DIRECTION
Render everything in the data from the line containing "This screenshot has width=958, height=661." down to the line containing "click(x=23, y=161)", both included, as a Markdown table with columns headed Row and Line. Number each row, and omit blank lines.

DATA ROWS

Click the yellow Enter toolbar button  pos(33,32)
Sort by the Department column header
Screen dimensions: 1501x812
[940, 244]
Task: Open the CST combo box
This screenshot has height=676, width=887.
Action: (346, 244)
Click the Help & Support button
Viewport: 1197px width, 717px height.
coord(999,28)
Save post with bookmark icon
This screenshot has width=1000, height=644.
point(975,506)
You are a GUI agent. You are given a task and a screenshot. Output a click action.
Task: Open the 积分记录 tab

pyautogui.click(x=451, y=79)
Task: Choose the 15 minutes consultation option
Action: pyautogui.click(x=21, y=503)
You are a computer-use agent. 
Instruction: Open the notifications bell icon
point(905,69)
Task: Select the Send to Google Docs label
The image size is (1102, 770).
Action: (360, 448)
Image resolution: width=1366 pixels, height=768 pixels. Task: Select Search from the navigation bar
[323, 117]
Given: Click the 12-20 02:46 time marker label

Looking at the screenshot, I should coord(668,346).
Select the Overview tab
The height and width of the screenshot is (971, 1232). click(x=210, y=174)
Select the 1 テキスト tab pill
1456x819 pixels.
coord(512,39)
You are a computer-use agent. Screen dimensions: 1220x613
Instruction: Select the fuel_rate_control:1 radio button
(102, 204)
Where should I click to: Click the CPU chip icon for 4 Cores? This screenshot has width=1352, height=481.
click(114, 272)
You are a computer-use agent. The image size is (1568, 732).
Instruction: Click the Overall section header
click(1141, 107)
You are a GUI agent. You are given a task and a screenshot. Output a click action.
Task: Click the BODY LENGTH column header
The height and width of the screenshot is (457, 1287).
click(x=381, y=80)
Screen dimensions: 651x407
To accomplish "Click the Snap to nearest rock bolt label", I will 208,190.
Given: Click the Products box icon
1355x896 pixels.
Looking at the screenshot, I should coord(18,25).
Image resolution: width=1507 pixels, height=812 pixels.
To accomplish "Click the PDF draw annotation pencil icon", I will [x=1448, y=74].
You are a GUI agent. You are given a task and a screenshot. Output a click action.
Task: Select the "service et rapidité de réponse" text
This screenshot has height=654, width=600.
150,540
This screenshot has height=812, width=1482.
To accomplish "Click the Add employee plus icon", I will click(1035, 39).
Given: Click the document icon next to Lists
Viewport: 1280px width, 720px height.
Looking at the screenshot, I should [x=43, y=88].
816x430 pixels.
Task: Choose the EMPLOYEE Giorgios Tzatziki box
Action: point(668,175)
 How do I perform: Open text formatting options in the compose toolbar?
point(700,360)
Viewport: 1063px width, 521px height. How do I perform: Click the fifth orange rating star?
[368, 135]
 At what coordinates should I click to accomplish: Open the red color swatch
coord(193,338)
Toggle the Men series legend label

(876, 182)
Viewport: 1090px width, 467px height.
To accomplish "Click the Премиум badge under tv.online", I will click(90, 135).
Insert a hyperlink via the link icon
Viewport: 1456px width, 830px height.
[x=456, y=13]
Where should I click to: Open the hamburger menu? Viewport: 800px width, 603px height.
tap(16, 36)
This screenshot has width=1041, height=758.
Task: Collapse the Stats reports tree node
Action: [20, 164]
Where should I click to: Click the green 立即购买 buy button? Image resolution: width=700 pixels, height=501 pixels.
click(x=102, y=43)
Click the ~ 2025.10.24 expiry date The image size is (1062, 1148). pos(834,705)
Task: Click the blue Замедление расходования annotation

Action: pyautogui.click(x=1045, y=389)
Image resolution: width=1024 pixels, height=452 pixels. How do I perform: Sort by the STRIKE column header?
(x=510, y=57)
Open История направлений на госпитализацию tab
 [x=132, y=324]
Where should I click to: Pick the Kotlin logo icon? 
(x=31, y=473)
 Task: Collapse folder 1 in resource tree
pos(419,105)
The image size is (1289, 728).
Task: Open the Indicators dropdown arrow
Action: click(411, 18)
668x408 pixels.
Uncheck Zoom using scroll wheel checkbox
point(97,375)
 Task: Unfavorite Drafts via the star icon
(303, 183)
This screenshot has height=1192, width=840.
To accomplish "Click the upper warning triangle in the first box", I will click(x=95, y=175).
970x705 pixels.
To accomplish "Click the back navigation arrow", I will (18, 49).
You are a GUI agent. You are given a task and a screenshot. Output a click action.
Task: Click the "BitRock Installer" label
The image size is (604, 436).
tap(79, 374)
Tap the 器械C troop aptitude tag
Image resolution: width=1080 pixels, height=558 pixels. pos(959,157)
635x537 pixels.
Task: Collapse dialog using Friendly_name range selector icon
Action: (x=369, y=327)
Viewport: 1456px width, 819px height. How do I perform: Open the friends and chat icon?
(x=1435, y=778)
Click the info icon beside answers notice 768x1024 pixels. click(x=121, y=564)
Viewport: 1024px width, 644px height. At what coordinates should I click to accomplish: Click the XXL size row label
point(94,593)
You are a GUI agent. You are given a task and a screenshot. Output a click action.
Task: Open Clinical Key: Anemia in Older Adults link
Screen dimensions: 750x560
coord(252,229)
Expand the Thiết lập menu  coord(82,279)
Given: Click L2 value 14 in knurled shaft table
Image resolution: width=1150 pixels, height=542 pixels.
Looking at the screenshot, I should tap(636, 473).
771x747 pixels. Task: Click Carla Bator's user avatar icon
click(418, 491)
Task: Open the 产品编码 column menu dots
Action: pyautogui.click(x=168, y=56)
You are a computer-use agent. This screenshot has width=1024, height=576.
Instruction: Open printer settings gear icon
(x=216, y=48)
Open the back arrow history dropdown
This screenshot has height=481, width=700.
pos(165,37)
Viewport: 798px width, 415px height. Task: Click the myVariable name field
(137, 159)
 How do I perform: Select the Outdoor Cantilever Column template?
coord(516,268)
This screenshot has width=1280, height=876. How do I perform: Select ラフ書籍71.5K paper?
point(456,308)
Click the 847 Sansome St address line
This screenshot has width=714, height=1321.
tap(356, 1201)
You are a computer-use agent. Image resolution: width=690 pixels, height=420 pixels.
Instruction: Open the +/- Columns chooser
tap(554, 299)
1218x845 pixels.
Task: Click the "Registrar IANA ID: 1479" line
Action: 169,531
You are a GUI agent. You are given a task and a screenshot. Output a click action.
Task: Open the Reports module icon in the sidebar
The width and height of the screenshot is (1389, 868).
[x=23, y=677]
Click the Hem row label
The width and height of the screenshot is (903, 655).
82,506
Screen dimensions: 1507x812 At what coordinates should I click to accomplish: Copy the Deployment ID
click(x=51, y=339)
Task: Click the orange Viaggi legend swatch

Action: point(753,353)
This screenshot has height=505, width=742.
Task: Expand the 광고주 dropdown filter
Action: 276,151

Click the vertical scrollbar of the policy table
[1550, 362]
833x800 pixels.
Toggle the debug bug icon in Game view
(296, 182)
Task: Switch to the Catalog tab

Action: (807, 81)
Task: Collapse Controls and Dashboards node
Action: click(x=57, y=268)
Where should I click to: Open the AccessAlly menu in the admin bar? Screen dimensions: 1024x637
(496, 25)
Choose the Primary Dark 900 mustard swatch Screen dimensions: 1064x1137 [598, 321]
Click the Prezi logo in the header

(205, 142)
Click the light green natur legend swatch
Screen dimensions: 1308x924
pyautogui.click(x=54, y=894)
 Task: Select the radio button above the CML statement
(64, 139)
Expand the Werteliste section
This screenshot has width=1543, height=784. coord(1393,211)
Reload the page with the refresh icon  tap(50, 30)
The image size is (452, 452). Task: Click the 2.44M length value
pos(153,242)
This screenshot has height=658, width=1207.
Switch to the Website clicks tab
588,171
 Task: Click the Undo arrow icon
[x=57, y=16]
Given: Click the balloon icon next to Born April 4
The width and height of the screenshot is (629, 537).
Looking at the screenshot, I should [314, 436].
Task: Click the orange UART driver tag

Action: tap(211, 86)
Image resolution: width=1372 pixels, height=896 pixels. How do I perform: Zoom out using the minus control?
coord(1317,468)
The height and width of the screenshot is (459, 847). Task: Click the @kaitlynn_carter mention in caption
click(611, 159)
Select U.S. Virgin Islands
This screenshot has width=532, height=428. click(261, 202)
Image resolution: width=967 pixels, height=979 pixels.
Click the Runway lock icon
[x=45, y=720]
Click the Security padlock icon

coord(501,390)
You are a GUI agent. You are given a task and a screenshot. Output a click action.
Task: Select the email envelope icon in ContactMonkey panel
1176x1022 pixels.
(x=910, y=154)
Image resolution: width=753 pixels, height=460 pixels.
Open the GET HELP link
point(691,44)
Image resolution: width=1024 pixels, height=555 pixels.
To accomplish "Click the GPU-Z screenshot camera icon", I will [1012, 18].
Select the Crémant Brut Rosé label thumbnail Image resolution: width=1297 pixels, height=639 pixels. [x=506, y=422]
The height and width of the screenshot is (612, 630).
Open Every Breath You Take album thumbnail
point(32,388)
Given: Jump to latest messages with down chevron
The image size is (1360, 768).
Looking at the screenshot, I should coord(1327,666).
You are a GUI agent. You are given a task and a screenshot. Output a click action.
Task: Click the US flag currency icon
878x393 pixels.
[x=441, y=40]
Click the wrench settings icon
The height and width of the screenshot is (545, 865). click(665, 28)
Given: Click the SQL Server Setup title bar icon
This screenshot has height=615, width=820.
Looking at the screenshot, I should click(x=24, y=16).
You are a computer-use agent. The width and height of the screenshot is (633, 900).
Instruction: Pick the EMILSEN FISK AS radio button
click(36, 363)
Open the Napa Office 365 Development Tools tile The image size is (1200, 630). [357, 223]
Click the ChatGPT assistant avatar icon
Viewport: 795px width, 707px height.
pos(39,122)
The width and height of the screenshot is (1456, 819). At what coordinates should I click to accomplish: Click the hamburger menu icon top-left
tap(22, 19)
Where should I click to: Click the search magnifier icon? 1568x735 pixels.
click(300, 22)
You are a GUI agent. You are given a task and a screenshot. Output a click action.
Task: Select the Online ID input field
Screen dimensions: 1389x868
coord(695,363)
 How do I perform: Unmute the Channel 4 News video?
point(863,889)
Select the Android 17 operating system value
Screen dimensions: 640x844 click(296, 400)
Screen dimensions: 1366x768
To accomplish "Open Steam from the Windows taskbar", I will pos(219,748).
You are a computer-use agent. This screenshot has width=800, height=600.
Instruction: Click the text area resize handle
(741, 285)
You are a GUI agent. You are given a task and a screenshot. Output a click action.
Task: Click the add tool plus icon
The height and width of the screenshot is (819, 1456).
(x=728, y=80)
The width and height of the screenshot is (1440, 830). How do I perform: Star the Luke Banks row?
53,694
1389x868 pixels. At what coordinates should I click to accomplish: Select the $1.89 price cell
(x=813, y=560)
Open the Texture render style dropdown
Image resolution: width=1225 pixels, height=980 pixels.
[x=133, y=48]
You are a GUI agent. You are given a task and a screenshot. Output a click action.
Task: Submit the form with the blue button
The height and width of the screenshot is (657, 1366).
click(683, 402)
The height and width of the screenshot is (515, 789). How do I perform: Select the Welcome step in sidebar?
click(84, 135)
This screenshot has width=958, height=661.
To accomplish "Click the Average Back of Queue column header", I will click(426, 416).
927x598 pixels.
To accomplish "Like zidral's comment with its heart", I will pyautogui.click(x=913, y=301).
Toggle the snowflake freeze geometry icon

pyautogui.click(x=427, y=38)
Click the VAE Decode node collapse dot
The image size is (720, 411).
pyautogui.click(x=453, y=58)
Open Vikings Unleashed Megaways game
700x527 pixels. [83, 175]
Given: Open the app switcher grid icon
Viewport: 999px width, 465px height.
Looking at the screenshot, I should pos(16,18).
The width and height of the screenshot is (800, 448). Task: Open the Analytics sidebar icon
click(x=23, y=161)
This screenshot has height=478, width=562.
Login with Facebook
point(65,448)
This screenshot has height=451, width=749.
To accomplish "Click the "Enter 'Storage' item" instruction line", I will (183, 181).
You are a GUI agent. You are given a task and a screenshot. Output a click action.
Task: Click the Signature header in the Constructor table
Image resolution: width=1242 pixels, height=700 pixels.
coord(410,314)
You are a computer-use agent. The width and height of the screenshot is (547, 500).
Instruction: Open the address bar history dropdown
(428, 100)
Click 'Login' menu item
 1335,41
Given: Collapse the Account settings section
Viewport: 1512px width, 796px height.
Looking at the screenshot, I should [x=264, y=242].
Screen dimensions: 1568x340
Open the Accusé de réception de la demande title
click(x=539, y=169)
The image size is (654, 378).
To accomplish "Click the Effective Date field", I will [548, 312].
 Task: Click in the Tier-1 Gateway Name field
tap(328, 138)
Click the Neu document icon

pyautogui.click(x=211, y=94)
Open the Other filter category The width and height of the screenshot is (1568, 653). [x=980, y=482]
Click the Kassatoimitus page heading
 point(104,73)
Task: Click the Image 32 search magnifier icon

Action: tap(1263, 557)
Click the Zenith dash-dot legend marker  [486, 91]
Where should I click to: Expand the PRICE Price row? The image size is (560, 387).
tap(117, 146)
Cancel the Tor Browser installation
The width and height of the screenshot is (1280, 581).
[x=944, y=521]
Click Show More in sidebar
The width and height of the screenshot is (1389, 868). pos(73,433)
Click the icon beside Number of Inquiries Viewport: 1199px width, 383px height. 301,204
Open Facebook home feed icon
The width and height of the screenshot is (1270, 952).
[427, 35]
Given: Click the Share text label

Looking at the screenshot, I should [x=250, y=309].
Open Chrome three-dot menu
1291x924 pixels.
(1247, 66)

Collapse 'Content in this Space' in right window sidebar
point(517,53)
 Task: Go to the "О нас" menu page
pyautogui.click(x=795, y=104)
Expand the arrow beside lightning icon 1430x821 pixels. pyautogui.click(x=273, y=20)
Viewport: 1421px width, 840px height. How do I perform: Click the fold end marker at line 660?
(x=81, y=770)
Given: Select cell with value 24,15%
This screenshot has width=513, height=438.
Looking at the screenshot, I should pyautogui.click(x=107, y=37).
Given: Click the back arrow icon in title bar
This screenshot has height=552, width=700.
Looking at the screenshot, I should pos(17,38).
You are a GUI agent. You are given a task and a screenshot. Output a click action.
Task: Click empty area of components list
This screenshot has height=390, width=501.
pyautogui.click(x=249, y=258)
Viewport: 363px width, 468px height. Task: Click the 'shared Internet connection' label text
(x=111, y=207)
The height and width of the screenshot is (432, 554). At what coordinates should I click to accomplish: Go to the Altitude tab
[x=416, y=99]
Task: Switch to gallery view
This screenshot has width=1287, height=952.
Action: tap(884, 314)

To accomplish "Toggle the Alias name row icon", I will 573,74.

OUTPUT FOR THIS EXERCISE
| Row | Line |
|---|---|
| 1 | This screenshot has width=958, height=661. |
| 2 | To accomplish "Click the Average Back of Queue column header", I will click(426, 416). |
| 3 | 927x598 pixels. |
| 4 | To accomplish "Like zidral's comment with its heart", I will pyautogui.click(x=913, y=301). |
| 5 | Toggle the snowflake freeze geometry icon |
| 6 | pyautogui.click(x=427, y=38) |
| 7 | Click the VAE Decode node collapse dot |
| 8 | The image size is (720, 411). |
| 9 | pyautogui.click(x=453, y=58) |
| 10 | Open Vikings Unleashed Megaways game |
| 11 | 700x527 pixels. [83, 175] |
| 12 | Given: Open the app switcher grid icon |
| 13 | Viewport: 999px width, 465px height. |
| 14 | Looking at the screenshot, I should pos(16,18). |
| 15 | The width and height of the screenshot is (800, 448). Task: Open the Analytics sidebar icon |
| 16 | click(x=23, y=161) |